El 2020 mostró una debilidad más en las instituciones estatales: la fuerte oposición a la transparencia. Los sistemas públicos cerraron las puertas para acceder a información no reservada y que en el pasado estuvo disponible a la fiscalización ciudadana.

El cambio de administraciones supuso guardar bajo llave ciertos documentos. Lilian Sierra, titular de la Secretaría de Acceso a la Información Pública (SECAI), atribuye el fenómeno a tres causas: opacidad, falta de experiencia en aplicación de la ley y también la pandemia. En 2019 se plantearon 86 mil solicitudes y este 2020, los requerimientos cayeron a 30 mil.

Hay otro factor: de 1 mil 262 instituciones obligadas a presentar informes a la SECAI, la entidad rectora de la Procuraduría de los Derechos (PDH) reporta que 469 incumplieron. Sierra:

Los Consejos Comunitarios de Desarrollo (Comudes), la Organizaciones NO Gubernamentales (ONG) y las empresas extractivas son las que más incumplen en entregar la información.

El lunes la Empresa Portuaria Quetzal emitió un acuerdo mediante el cual reserva por 7 años información relativa a sus operaciones. La PDH analiza el caso y la directora de la SECAI sostiene que aunque los códigos marítimos internacionales establecen espacios de confidencialidad, las autoridades portuarias se extralimitan:

El Código de Protección de Buques, estos ya señalan cuál es la información. No es toda, sino datos que generen riesgo.

 

También el Tribunal Supremo Electoral (TSE), con el cambio de administración, mostró cambios:  ConCriterio y Prensa Libre señalaron que esa instancia reservó información pública de oficio.

En 2018 asumió Consuelo Porras como jefa del Ministerio Público (MP) y los reporteros experimentan, cada vez, más dificultad para acceder a los casos. Evelyn Boche, periodista del ElPeriódico, lo señaló el lunes en conferencia de prensa con Porras:

Obtener información del MP se hace cada vez más difícil, son contados los fiscales que atienden directamente a periodistas para dar explicaciones por casos de función pública y vía acceso información también es complicado. Antes teníamos acceso a denuncias y esto era muy valioso, pero esto se perdió.

Porras prometió que reforzará indicaciones para el libre acceso a información no reservada.

A inicios de este mes, el medio electrónico de fiscalización Ojo Con Mi Pisto, presentó un amparo contra Porras ya que se rehusó a proporcionar información.
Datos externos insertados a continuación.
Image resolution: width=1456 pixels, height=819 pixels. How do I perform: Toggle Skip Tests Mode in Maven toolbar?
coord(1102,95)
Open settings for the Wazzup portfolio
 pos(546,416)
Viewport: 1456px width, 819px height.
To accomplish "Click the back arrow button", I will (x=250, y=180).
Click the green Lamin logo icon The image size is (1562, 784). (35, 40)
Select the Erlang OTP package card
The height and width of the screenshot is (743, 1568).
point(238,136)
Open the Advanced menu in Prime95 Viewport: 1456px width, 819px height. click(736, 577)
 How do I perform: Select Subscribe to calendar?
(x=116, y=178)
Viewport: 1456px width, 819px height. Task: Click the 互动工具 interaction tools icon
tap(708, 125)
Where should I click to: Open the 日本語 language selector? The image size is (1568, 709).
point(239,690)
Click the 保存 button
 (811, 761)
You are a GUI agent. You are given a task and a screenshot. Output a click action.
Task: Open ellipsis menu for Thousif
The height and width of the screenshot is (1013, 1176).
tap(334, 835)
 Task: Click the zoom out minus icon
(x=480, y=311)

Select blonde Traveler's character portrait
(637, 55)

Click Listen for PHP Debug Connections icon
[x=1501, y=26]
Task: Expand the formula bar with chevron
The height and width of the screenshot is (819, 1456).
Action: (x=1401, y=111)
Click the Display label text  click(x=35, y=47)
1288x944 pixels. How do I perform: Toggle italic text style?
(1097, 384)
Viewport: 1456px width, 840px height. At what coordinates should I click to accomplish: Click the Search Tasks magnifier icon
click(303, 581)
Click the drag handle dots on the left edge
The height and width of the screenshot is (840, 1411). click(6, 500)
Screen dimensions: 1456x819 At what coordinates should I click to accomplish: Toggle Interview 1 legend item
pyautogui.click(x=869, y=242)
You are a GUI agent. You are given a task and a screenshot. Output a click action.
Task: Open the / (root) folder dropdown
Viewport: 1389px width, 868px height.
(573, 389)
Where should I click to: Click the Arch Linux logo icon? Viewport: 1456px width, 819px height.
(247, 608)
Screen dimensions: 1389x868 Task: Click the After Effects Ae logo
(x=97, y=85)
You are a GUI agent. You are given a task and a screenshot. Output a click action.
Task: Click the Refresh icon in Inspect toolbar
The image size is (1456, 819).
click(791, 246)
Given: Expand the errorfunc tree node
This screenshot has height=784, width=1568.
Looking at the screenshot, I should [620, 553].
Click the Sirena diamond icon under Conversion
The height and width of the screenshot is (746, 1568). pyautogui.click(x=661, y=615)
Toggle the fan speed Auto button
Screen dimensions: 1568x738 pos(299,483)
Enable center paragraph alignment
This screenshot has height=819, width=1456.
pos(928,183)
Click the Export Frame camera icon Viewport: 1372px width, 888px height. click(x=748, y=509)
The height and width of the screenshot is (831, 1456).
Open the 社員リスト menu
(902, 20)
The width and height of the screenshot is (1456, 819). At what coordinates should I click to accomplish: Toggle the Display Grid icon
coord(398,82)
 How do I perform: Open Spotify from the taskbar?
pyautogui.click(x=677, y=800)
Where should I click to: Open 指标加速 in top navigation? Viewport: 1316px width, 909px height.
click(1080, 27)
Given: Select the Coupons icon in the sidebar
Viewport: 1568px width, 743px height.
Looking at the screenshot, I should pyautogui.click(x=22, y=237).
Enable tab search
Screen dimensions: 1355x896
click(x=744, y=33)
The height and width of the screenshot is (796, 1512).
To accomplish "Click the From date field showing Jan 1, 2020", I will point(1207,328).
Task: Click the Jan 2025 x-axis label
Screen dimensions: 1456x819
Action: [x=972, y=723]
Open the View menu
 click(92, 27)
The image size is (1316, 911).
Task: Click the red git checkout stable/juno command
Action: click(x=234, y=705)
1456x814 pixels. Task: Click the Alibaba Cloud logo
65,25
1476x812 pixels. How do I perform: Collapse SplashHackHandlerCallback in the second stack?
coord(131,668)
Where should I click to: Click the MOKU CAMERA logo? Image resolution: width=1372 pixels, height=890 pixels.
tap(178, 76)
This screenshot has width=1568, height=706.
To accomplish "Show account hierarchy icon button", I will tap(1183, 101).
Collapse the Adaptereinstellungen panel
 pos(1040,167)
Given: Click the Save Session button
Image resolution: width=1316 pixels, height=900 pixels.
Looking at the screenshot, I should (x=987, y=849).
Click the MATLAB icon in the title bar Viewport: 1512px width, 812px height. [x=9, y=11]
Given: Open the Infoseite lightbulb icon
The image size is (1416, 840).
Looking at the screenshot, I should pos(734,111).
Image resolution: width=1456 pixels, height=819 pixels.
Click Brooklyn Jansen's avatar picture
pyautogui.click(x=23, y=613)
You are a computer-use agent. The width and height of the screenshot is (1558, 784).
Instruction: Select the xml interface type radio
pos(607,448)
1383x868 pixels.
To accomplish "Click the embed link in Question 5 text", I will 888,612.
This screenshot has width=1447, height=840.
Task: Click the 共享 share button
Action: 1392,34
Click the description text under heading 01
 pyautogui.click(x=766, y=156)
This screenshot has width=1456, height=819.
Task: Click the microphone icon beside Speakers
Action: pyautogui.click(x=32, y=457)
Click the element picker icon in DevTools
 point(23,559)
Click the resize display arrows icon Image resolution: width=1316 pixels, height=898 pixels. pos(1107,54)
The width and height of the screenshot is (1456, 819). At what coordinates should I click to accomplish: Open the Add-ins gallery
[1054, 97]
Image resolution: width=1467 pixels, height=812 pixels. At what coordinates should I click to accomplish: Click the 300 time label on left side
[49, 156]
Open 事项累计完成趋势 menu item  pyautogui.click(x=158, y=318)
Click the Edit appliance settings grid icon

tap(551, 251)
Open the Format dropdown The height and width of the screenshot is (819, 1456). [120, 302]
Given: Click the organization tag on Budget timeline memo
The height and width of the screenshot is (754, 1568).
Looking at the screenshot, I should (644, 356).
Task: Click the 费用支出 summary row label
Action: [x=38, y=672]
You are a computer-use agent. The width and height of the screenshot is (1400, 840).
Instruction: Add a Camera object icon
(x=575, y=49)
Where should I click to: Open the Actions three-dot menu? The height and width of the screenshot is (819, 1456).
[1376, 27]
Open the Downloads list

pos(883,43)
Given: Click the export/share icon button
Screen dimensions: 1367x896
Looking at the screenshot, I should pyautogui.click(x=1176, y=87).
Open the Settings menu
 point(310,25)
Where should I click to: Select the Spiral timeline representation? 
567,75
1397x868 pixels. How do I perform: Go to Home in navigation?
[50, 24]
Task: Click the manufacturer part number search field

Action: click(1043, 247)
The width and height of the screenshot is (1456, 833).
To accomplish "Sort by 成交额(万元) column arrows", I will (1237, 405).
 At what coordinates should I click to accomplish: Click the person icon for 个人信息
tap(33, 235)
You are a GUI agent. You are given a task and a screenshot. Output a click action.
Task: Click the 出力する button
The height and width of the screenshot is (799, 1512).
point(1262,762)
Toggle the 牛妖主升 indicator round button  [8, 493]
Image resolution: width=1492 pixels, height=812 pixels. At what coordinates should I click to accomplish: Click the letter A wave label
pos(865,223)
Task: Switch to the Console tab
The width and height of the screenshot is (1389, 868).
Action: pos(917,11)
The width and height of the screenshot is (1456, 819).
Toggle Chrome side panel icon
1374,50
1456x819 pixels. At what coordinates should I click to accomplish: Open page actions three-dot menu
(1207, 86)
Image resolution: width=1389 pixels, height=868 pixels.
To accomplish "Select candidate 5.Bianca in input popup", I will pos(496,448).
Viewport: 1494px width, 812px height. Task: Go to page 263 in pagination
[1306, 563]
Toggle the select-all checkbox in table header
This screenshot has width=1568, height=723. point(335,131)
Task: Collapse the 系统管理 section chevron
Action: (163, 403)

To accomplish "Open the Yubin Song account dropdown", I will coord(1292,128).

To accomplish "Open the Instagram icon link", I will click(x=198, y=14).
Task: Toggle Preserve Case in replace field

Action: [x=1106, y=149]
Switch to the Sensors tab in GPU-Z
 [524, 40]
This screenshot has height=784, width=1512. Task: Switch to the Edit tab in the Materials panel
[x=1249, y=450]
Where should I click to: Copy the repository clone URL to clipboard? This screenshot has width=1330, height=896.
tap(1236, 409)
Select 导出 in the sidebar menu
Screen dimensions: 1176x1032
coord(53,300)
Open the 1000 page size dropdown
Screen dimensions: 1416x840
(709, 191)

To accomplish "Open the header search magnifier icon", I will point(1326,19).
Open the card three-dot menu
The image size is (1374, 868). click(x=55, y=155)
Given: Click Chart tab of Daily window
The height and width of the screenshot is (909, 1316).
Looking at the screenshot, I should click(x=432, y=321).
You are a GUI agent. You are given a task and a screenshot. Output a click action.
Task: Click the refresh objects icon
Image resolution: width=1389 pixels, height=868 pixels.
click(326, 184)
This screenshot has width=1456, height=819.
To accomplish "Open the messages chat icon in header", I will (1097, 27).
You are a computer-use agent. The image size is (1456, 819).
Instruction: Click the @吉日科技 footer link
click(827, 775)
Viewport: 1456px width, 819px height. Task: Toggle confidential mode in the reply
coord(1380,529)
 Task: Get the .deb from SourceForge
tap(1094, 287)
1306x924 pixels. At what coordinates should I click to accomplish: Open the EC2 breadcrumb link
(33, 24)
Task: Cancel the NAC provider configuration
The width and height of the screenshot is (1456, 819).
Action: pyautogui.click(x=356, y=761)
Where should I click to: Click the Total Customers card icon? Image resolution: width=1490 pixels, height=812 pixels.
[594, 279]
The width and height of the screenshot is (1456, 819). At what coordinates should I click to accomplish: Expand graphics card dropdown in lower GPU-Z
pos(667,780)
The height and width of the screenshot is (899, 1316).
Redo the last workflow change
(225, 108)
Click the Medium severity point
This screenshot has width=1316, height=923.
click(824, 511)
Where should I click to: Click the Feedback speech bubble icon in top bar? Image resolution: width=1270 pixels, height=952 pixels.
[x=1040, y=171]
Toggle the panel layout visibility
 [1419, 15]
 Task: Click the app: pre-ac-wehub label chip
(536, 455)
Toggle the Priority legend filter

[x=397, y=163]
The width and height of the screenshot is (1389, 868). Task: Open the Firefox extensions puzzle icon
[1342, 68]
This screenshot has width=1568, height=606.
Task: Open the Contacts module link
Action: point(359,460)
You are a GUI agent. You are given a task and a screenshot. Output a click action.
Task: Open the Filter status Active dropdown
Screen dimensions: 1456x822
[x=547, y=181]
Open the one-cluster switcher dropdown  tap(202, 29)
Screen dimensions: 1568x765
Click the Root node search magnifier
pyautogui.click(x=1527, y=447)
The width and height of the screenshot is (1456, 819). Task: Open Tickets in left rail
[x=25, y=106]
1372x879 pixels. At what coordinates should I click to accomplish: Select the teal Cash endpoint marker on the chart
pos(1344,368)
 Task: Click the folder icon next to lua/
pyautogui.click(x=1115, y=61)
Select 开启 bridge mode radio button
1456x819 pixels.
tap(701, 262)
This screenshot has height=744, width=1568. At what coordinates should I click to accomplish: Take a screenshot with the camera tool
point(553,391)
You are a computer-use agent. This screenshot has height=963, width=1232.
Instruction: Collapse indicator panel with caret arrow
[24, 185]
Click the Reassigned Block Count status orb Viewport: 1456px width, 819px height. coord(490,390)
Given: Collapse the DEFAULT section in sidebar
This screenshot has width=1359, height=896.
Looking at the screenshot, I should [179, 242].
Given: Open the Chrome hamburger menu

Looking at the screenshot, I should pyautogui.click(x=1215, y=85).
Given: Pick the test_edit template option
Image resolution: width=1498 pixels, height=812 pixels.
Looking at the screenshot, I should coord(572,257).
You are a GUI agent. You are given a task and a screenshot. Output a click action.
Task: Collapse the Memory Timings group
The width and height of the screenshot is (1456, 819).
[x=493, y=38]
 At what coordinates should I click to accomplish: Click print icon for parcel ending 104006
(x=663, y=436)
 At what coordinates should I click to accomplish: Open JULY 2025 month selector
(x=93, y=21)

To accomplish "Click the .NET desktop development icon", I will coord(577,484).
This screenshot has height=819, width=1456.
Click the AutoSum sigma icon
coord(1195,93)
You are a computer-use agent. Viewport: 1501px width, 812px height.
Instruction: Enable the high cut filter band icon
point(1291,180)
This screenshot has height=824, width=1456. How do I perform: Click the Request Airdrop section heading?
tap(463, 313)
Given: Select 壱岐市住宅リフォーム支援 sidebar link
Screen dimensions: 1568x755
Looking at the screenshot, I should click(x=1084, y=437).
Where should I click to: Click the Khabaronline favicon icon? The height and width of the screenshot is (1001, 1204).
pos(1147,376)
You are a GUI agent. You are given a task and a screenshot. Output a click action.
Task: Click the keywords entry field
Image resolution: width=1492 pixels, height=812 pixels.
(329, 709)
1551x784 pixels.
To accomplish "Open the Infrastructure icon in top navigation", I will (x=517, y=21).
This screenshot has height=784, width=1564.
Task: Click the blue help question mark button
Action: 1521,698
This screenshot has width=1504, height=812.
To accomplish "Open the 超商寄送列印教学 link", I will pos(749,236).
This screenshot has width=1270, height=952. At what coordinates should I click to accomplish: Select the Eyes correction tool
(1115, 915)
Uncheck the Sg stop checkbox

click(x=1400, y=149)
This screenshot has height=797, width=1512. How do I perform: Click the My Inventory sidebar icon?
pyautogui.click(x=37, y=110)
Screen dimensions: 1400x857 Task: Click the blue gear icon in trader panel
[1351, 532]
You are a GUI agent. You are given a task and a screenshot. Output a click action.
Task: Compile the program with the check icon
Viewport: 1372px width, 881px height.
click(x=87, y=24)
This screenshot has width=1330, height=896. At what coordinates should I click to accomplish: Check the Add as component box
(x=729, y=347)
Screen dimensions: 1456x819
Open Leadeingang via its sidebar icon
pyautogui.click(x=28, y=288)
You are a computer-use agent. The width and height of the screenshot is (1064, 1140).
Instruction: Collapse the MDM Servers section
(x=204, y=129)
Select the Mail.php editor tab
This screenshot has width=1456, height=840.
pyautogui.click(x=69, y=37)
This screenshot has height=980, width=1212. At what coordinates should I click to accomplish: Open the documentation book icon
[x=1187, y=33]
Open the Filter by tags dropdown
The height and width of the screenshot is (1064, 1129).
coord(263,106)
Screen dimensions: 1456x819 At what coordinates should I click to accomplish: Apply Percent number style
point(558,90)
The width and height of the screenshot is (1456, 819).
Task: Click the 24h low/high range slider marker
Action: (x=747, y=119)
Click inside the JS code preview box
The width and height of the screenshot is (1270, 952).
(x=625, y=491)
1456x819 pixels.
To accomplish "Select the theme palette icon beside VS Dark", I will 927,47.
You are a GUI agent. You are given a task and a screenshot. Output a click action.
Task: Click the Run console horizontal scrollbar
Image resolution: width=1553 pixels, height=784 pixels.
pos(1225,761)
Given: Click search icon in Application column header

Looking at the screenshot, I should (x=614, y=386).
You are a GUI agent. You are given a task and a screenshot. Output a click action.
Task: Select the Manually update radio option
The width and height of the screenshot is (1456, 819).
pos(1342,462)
No es la única: la PDH reporta que hay 70 denuncias en el MP por negación de información.

Esta semana el sitio electrónico Prensa Comunitaria denunció que Allan Rodríguez bloqueó al medio en sus redes identificadas como cuenta oficial del presidente del Congreso de la República y diputado de Sololá.

En este contexto surgió en el Congreso una reforma legal que propone que sean los congresistas quienes nombren al rector del acceso a la información, una función que ahora corresponde a la PDH.

José Alejandro Maldonado, de PODEMOS, aliado al oficialismo, lo presentó en junio. Los puntos: separar la Secretaría de la PDH y que la Comisión Legislativa de Probidad envie una lista de 5 candidatos para que el Congreso en pleno elija.

Nineth Montengro, exdiputada  promotora de la vigente Ley de Libre Acceso a la Información, señala que la norma tuvo 8 años de batalla para su aprobación:

La ley necesita reformas, pero para darle más colmillos para poder morder, cuando trabajamos, esto se iba hacer autónomo, pero no elegido por el Congreso, ahora dada la coyuntura actual, no es el mejor momento.

Carlos Mencos, diputado de la Unidad Nacional De la Esperanza e integrante de la Comisión de Probidad, dice que pedirán que el documento regrese a esta sala para plantear enmiendas:

Una es que el Consejo esté integrado por la PDH y que entre ellos nombren a quien la vaya a presidir, pero que no sea el Congreso que nombre.

La ley de acceso a la información es una herramienta ciudadana de fiscalización, en su artículo 50 establece que debe ser parte del currículo educativo a todo nivel, un contenido que aún no promueve el sistema educativo.